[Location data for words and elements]

= = = = = = =

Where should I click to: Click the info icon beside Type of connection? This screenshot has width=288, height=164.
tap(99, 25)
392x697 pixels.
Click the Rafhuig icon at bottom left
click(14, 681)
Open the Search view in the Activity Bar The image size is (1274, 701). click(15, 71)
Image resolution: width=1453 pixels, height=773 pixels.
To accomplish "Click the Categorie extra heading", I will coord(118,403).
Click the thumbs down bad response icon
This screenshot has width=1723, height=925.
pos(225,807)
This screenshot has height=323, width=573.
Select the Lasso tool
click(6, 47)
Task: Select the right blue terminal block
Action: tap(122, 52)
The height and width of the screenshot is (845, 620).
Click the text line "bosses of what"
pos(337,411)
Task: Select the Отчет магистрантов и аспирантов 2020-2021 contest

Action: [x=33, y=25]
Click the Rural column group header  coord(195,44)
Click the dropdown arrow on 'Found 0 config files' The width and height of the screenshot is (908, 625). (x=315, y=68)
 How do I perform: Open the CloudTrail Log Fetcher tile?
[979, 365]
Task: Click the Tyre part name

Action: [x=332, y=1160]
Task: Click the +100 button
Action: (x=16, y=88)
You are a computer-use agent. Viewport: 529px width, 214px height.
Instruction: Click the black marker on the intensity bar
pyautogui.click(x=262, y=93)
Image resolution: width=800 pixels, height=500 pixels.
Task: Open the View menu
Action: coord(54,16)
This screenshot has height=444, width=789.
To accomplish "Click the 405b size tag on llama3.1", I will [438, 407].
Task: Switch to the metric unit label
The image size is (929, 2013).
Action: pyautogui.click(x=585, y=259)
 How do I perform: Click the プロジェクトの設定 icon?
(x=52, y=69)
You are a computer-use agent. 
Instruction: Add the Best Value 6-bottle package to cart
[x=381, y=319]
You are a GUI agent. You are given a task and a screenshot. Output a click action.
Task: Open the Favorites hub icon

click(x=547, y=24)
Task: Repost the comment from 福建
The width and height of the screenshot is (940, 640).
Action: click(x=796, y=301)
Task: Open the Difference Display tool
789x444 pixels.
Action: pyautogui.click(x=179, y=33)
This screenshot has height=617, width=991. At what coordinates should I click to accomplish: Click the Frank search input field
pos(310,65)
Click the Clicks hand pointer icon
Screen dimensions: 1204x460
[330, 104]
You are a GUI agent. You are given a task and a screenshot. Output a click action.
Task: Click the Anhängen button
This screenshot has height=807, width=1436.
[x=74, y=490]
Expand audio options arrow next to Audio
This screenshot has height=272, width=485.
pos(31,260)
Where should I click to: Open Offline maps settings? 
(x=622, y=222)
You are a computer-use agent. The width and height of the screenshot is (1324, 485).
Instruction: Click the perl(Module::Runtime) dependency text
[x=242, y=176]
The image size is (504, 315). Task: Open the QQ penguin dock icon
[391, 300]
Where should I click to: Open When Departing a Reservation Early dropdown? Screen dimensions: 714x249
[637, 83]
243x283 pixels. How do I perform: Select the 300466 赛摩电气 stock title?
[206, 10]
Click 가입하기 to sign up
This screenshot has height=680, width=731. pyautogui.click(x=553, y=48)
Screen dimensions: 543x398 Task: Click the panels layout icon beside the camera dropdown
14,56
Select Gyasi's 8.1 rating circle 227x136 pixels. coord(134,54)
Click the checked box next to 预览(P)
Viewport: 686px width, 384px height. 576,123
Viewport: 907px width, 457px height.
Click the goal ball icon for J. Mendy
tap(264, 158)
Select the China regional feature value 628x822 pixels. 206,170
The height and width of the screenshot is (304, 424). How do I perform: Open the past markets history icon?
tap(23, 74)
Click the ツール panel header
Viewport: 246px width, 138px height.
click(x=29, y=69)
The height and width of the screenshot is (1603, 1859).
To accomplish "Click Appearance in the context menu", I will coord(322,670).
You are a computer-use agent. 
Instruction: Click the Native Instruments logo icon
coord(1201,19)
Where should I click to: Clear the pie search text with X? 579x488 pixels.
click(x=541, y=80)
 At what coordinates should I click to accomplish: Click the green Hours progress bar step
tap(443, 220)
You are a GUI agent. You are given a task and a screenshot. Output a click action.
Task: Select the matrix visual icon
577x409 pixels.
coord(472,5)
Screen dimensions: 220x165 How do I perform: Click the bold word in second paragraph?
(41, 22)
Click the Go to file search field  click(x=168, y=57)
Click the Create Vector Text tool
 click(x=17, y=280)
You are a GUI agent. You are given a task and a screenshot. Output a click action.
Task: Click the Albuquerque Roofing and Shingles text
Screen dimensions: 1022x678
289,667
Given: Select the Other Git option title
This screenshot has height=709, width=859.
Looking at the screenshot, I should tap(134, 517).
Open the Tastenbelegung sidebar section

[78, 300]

= = = = = = =

Requirements >>
Repeat all of the rows above word for word.

Final answer >>
Where should I click to: Click the info icon beside Type of connection? This screenshot has width=288, height=164.
tap(99, 25)
392x697 pixels.
Click the Rafhuig icon at bottom left
click(14, 681)
Open the Search view in the Activity Bar The image size is (1274, 701). click(15, 71)
Image resolution: width=1453 pixels, height=773 pixels.
To accomplish "Click the Categorie extra heading", I will coord(118,403).
Click the thumbs down bad response icon
This screenshot has width=1723, height=925.
pos(225,807)
This screenshot has height=323, width=573.
Select the Lasso tool
click(6, 47)
Task: Select the right blue terminal block
Action: tap(122, 52)
The height and width of the screenshot is (845, 620).
Click the text line "bosses of what"
pos(337,411)
Task: Select the Отчет магистрантов и аспирантов 2020-2021 contest

Action: [x=33, y=25]
Click the Rural column group header  coord(195,44)
Click the dropdown arrow on 'Found 0 config files' The width and height of the screenshot is (908, 625). (x=315, y=68)
 How do I perform: Open the CloudTrail Log Fetcher tile?
[979, 365]
Task: Click the Tyre part name

Action: [x=332, y=1160]
Task: Click the +100 button
Action: (x=16, y=88)
You are a computer-use agent. Viewport: 529px width, 214px height.
Instruction: Click the black marker on the intensity bar
pyautogui.click(x=262, y=93)
Image resolution: width=800 pixels, height=500 pixels.
Task: Open the View menu
Action: coord(54,16)
This screenshot has height=444, width=789.
To accomplish "Click the 405b size tag on llama3.1", I will [438, 407].
Task: Switch to the metric unit label
The image size is (929, 2013).
Action: pyautogui.click(x=585, y=259)
 How do I perform: Click the プロジェクトの設定 icon?
(x=52, y=69)
You are a computer-use agent. 
Instruction: Add the Best Value 6-bottle package to cart
[x=381, y=319]
You are a GUI agent. You are given a task and a screenshot. Output a click action.
Task: Open the Favorites hub icon

click(x=547, y=24)
Task: Repost the comment from 福建
The width and height of the screenshot is (940, 640).
Action: click(x=796, y=301)
Task: Open the Difference Display tool
789x444 pixels.
Action: pyautogui.click(x=179, y=33)
This screenshot has height=617, width=991. At what coordinates should I click to accomplish: Click the Frank search input field
pos(310,65)
Click the Clicks hand pointer icon
Screen dimensions: 1204x460
[330, 104]
You are a GUI agent. You are given a task and a screenshot. Output a click action.
Task: Click the Anhängen button
This screenshot has height=807, width=1436.
[x=74, y=490]
Expand audio options arrow next to Audio
This screenshot has height=272, width=485.
pos(31,260)
Where should I click to: Open Offline maps settings? 
(x=622, y=222)
You are a computer-use agent. The width and height of the screenshot is (1324, 485).
Instruction: Click the perl(Module::Runtime) dependency text
[x=242, y=176]
The image size is (504, 315). Task: Open the QQ penguin dock icon
[391, 300]
Where should I click to: Open When Departing a Reservation Early dropdown? Screen dimensions: 714x249
[637, 83]
243x283 pixels. How do I perform: Select the 300466 赛摩电气 stock title?
[206, 10]
Click 가입하기 to sign up
This screenshot has height=680, width=731. pyautogui.click(x=553, y=48)
Screen dimensions: 543x398 Task: Click the panels layout icon beside the camera dropdown
14,56
Select Gyasi's 8.1 rating circle 227x136 pixels. coord(134,54)
Click the checked box next to 预览(P)
Viewport: 686px width, 384px height. 576,123
Viewport: 907px width, 457px height.
Click the goal ball icon for J. Mendy
tap(264, 158)
Select the China regional feature value 628x822 pixels. 206,170
The height and width of the screenshot is (304, 424). How do I perform: Open the past markets history icon?
tap(23, 74)
Click the ツール panel header
Viewport: 246px width, 138px height.
click(x=29, y=69)
The height and width of the screenshot is (1603, 1859).
To accomplish "Click Appearance in the context menu", I will coord(322,670).
You are a computer-use agent. 
Instruction: Click the Native Instruments logo icon
coord(1201,19)
Where should I click to: Clear the pie search text with X? 579x488 pixels.
click(x=541, y=80)
 At what coordinates should I click to accomplish: Click the green Hours progress bar step
tap(443, 220)
You are a GUI agent. You are given a task and a screenshot. Output a click action.
Task: Select the matrix visual icon
577x409 pixels.
coord(472,5)
Screen dimensions: 220x165 How do I perform: Click the bold word in second paragraph?
(41, 22)
Click the Go to file search field  click(x=168, y=57)
Click the Create Vector Text tool
 click(x=17, y=280)
You are a GUI agent. You are given a task and a screenshot. Output a click action.
Task: Click the Albuquerque Roofing and Shingles text
Screen dimensions: 1022x678
289,667
Given: Select the Other Git option title
This screenshot has height=709, width=859.
Looking at the screenshot, I should tap(134, 517).
Open the Tastenbelegung sidebar section

[78, 300]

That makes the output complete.